_Extrait choisi_.

'''

Depuis les élections, des émissions traitant de politique ont reçu une drôle de consigne : touche pas à Sarko ! La direction a mis un rédacteur en chef au parfum en ces termes : « Vous ne vous attaquez pas à Sarkozy pendant au moins six mois, il faut attendre que l’état de grâce passe ». Bilan, une enquête sur « Les dessous de la libération des infirmières bulgares par Cécilia » est rembarrée. Refus catégorique du big boss sous prétexte que le sujet ferait « Trop TF1 »… Rebelote avec une autre enquête portant sur le groupe international de Vincent Bolloré, ami de 20 ans de Nicolas Sarkozy. Détail amusant, cette fois la direction pense que « le sujet n’intéresserait personne puisqu’il porte en partie sur l’étranger ».

On ne le saura hélas jamais, l’enquête est illico presto partie rejoindre sa petite sœur bulgare aux oubliettes. « Comme on ne peut plus traiter ni de politique intérieure, ni des grandes entreprises, notre champ d’investigation commence à sérieusement se réduire, et avec, notre liberté. », note, non sans cynisme, un journaliste.

Évincer des enquêtes sous prétextes marketing est très « tendance » en ce moment à Canal+. Tous les journalistes sont logés à la même enseigne, les plus contrariés étant ceux de Dimanche +.

Présentée par Laurence Ferrari, l’émission politique a remplacé Le vrai journal de Karl Zéro, la liberté d’expression en moins ! « À chaque fois qu’on a essayé d’enquêter sur des sujets trop sensibles, comme sur le patrimoine de Nicolas Sarkozy par exemple, on s’est heurté à une fin de non-recevoir. La direction avance toujours les mêmes arguments fallacieux “Ça n’intéresse personne”, “C’est trop anxiogène”, “Ça ne fera pas d’audience” », déplore ulcéré un membre de l’équipe. « Résultat, on s’autocensure. En réunion, on ne propose même plus de sujets qui dérangent, c’est l’endormissement général. On est juste autorisé à traiter des petites phrases politiciennes, on a le droit d’être faussement impertinent, mais pas dérangeant. Ici, le marketing a tué le journalisme ».

Oh le joli comité d’investigation

Une nouvelle politique marketing, et de contrôle, aussi. En deux ans, la direction a verrouillé les circuits de fabrication de l’information, plus rien ne lui échappe. « Un long processus d’étouffement », précise un ancien de l’émission 90 Minutes. « Le nœud a commencé à se resserrer juste après la diffusion du reportage sur la Côte d’Ivoire en février 2005. On avait tourné des images uniques prouvant que l’armée française avait violemment réprimé les manifestations d’Abidjan. Pour la petite histoire, Michèle Alliot-Marie, alors Ministre de la Défense, avait gracieusement pu visionner le reportage avant même sa diffusion. Bertrand Meheut, l’ancien directeur de C+, lui aurait fait parvenir la k7 via son chauffeur personnel. La rediffusion a été censurée. Suite à ce reportage, deux autres, un sur Barroso, l’autre sur Sarkozy, étaient passés à deux doigts de la censure. Mais, avec la Société Des Journalistes, on s’était battu et le sujet était finalement passé. Et après, tout a changé ! »

'''

_Consignes de l'exercice_.
- a) Recopiez le passage de l'extrait situé entre « On ne le saura » et « cynisme, un journaliste. », bornes incluses.
- b) Traduisez en anglais cette phrase de l'extrait : « Tous les journalistes sont logés à la même enseigne, les plus contrariés étant ceux de Dimanche +. »

_Données fournies_.
'''

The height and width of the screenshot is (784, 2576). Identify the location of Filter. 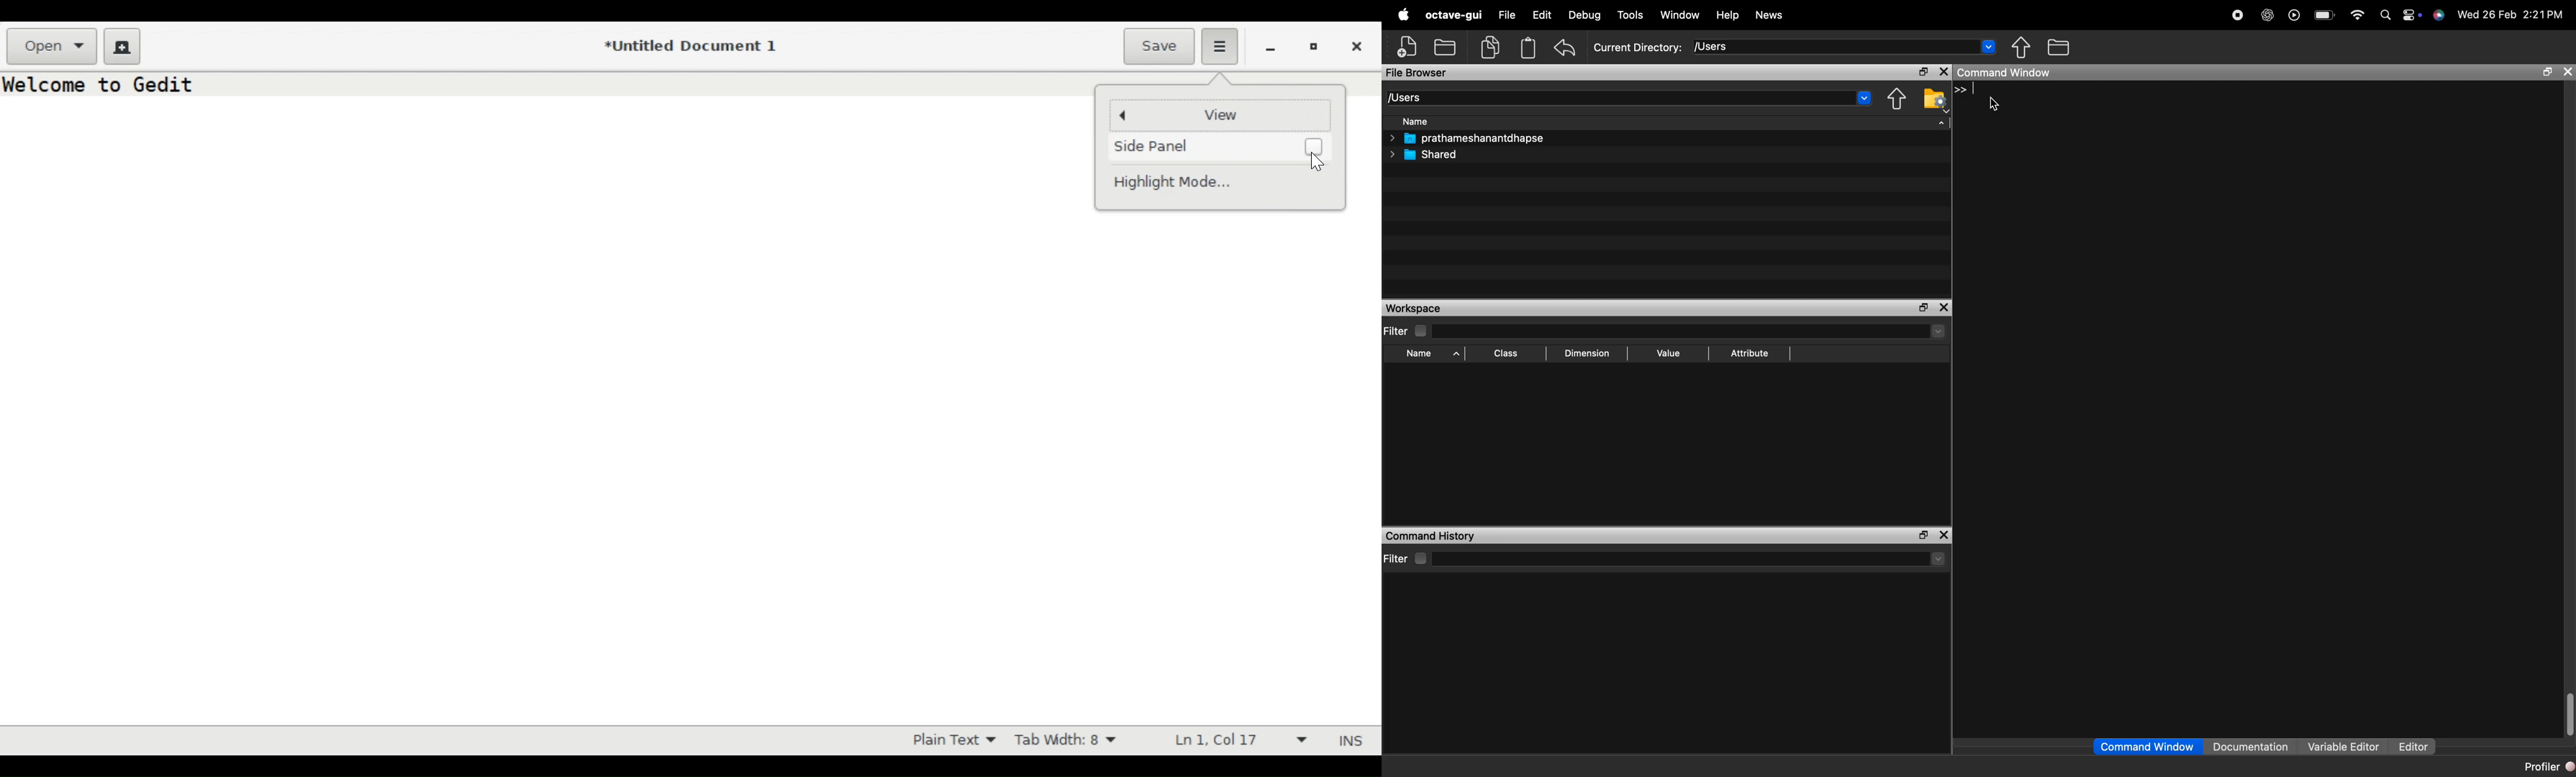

'''
'''

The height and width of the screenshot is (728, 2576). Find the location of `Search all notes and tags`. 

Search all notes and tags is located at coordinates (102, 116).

'''

_Réponses finales_.
- a)
On ne le saura hélas jamais, l’enquête est illico presto partie rejoindre sa petite sœur bulgare aux oubliettes. « Comme on ne peut plus traiter ni de politique intérieure, ni des grandes entreprises, notre champ d’investigation commence à sérieusement se réduire, et avec, notre liberté. », note, non sans cynisme, un journaliste.

- b) All the journalists are in the same boat, the most upset being those at Dimanche +.